Adding to this lack of expertise, over the last 12 months we have witnessed the troubling trend of “Trickle Down Cyber Security.” As larger companies become more regulated, they are implementing third-party risk management programs and pushing onerous compliance burdens down the supply chain.
Compliance without context
Does your small- or medium-sized business want to bid on a contract? Please send over your ISO 27001 certificate, SOC 2 Type 2 Report, and your business continuity plan. This is a common introduction to cyber security for many small- or medium-sized Australian businesses if they have been lucky enough to avoid getting hacked.
Now aware of the requirements, the person at the SMB who was unfortunate enough to Google ISO 27001 is tasked with implementing the ISMS, organising certification, and responding to the UpGuard questionnaires.
The net result is a cumbersome and unworkable information security framework implementation. Significant resources spent to win a contract, but lack of attention to basic technical controls means the business is no more secure than it was before the addition of 30 new policies and procedures.
“Significant resources spent to win a contract, but lack of attention to basic technical controls means the business is no more secure than it was before.”
Industry accountability
The cyber security industry is also to blame for this boondoggle. Too many organisations are out looking to make a quick buck and provide generic guidance without taking the time to understand the organization’s I.T. infrastructure or how their business operates.
Governments must take a hard look at the programs and initiatives they are rolling out. If the intended recipients don’t understand how to apply the advice, or worse yet, even where it find it, it’s a wasted effort. Guidance needs to be written in plain English, contextualised to the size and maturity of the business, and delivered through channels that business owners actually use.
Threat actors are aware of this security gap, and they are looking for low-hanging fruit. They need their payday, after all. When threat actors discover that no multi-factor authentication exists on remote connection services, firewall access is exposed on the internet, or systems are out-of-date and insecure, they see dollar signs. Smaller companies make easier targets, and they tend to suffer more severe consequences.
Lifting the supply chain
If we want supply chain security to meaningfully improve, larger organisations must invest in educating their suppliers, providing funding or resources where possible, and adjusting their expectations based on the realities of operating a small business.
Otherwise, we’re just creating compliance theatre that checks a box but doesn’t lift the security needle. True uplift means rolling up sleeves and getting involved, and not outsourcing accountability to the nearest procurement team. Just the other day the Victorian Government was asking a three-person startup if they had completed an IRAP assessment.
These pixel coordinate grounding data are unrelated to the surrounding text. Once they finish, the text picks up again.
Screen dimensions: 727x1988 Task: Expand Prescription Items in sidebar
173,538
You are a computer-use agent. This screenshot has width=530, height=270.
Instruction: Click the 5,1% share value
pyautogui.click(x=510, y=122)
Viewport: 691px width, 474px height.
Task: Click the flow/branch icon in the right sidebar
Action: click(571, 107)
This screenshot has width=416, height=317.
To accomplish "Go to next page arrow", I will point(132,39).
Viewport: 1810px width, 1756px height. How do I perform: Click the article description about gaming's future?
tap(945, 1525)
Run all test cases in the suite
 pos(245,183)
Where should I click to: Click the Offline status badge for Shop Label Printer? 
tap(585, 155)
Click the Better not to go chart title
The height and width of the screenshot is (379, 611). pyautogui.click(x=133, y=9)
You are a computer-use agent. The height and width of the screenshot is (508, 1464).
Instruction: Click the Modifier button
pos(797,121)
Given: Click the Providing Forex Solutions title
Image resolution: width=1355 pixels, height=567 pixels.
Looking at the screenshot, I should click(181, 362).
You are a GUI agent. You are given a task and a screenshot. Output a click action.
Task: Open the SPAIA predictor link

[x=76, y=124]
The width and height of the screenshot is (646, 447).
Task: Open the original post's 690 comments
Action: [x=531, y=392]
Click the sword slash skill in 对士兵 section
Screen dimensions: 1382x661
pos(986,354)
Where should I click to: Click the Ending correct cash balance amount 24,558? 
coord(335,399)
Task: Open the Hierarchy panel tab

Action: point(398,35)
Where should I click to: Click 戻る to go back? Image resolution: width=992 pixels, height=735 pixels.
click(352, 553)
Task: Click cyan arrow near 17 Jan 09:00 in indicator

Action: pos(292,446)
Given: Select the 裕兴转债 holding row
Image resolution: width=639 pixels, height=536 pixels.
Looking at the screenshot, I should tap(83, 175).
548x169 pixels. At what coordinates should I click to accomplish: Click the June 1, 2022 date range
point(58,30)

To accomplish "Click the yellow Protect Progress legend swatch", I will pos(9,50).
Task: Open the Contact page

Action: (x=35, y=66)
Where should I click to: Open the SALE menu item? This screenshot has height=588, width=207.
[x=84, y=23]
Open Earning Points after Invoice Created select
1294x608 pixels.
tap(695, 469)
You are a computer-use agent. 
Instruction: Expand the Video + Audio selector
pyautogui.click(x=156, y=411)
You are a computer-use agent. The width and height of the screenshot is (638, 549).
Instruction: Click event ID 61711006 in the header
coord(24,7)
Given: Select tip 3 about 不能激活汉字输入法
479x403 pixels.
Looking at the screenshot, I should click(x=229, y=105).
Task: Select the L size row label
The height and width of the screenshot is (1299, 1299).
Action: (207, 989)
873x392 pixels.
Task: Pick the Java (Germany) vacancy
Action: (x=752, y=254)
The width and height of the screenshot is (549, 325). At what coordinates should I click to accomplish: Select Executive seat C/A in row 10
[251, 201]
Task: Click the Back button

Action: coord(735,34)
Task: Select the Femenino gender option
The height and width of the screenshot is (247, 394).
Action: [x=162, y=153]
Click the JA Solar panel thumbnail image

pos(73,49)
Lastly, the security community must do better in making cyber advice accessible and relevant. That starts by understanding that a five-person accounting firm doesn’t have a CISO and can’t afford a GRC consultant. Advice needs to be pragmatic, actionable and based on real-world environments, not ideal-state architectures or what the ISO standard says.
The real challenge
If we can’t bridge the gap between what’s technically perfect and what’s practically possible, we’ll keep seeing the same headline: “Family business crippled by ransomware, pays ransom”.
This is the biggest challenge the industry faces now.
Provide practical, easy to implement cyber security programs to those businesses that do not know they need them.
“Smaller companies make easier targets, and they tend to suffer more severe consequences.”